Mais, pour en arriver là, Karl Marx vit la Commune de Paris au jour le jour. Quelques-uns de ses proches, comme son gendre Paul Lafargue, désigné délégué auprès de la Commune dans la ville de Bordeaux, vivent d’ailleurs les événements dans leur chair. Tandis que le mouvement insurrectionnel et bientôt communaliste se propage à Lyon, Saint-Etienne, Marseille, Toulouse, Narbonne, etc., Marx désespère toutefois de ne pas voir le pays massivement basculer dans la levée en masse et regrette l’attitude d’une province matée et apeurée par l’armée versaillaise. Tout en sympathisant de tout son cœur avec le mouvement, il se désole de constater que les insurgés perdent un temps précieux en procédures électorales, alors que, dans le même mouvement, ils devraient déjà exercer le pouvoir, s’emparer du trésor de la Banque de France, et, surtout, fondre sur Versailles pour desserrer l’étreinte des troupes de Thiers… L’avenir lui donnera raison.

Car à Paris, comme redouté, le siège tourne à l’enfer. Le 30 mars, deux dirigeants communalistes, Léo Franckel et Eugène Varlin, réussissent à transmettre à Marx une missive secrète pour solliciter ses conseils sur «les réformes sociales à appliquer». Enthousiaste, Marx écrit le 12 avril à un correspondant: «Si tu relis le dernier chapitre de mon 18 Brumaire, tu verras que j’affirme qu’à la prochaine tentative de révolution en France, il ne sera plus possible de faire passer d’une main dans l’autre la machine bureaucratico-militaire, mais qu’il faudra la briser, et que c’est là la condition préalable de toute révolution véritablement populaire sur le continent. C’est aussi ce qu’ont tenté nos héroïques camarades de parti de Paris.» Et il précise dès le lendemain au même destinataire: «(…) Merveille de l’initiative révolutionnaire des masses montant à l’assaut du ciel. Il serait évidemment fort commode de faire l’Histoire si l’on ne devait engager la lutte qu’avec des chances infailliblement favorables. (…) Grâce au combat livré par Paris, la lutte de la classe ouvrière contre la classe capitaliste et son État capitaliste est entrée dans une nouvelle phase. Mais, quelle qu’en soit l’issue, nous avons obtenu un nouveau point de départ d’une importance historique universelle.» (5)
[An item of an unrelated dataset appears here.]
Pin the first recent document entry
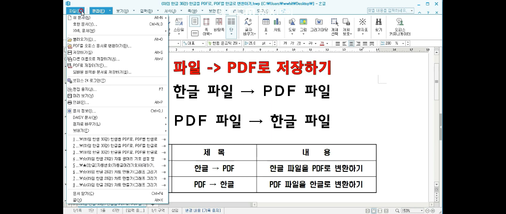Screen dimensions: 506x214 point(164,139)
Alors que 1848 avait créé de façon anticipée et pour un bref instant la forme de la domination politique de la bourgeoisie, la république parlementaire, la Commune de Paris, pour Marx, est «la forme politique enfin trouvée qui permet de réaliser l’émancipation économique du prolétariat». Sur le moment, Marx propose un «bilan» de la Commune – qu’il sait pourtant condamnée – entièrement inscrit dans la question de l’État. Pour lui, pas de doute. La Commune de Paris est le premier cas historique où le prolétariat assume sa fonction transitoire de direction, ou d’administration, de la société tout entière. Autrement dit l’apparition véritable de l’être-ouvrier ; l’impossible possibilité de l’existence ouvrière totale…
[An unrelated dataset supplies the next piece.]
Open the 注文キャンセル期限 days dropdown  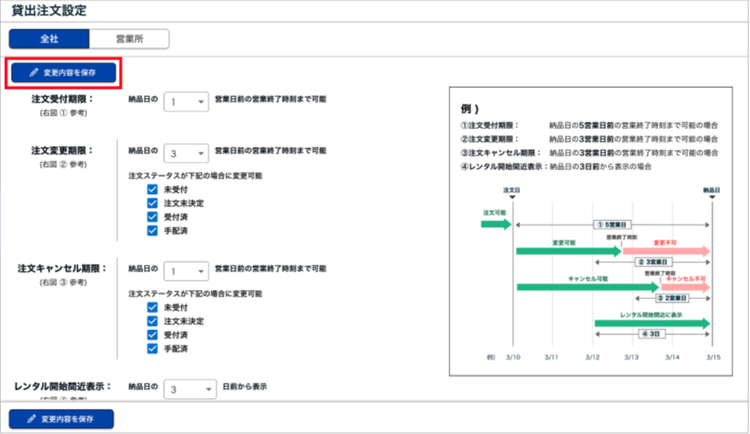[x=186, y=271]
Des possibilités comme des échecs de la Commune, Marx en tire la conclusion – déjà formulée auparavant – qu’il ne faut pas «prendre» ou «occuper» la machine d’État, mais la briser! Comment y parvenir? Comme chacun le sait, Marx n’a jamais écrit son grand livre sur «la Révolution et l’État», qui a tant manqué à tous les Marxiens du XXe siècle (6), il se contente de prophétiser que «la Commune, début de la révolution sociale du XIXe siècle, fera le tour du monde» et sera «acclamée par la classe ouvrière d’Europe et des États-Unis, comme le mot magique de la délivrance». Il ajoute: «Si la Commune était battue, la lutte serait seulement ajournée. Les principes de la Commune sont éternels et ne peuvent être détruits ; ils seront toujours mis à nouveau à l’ordre du jour, aussi longtemps que la classe ouvrière n’aura pas conquis sa libération.»
La légende ne dit-elle pas que Lénine dansa dans la neige le jour où le pouvoir bolchevique atteignit, puis dépassa les soixante-douze jours où s’accomplit le destin des communards ?...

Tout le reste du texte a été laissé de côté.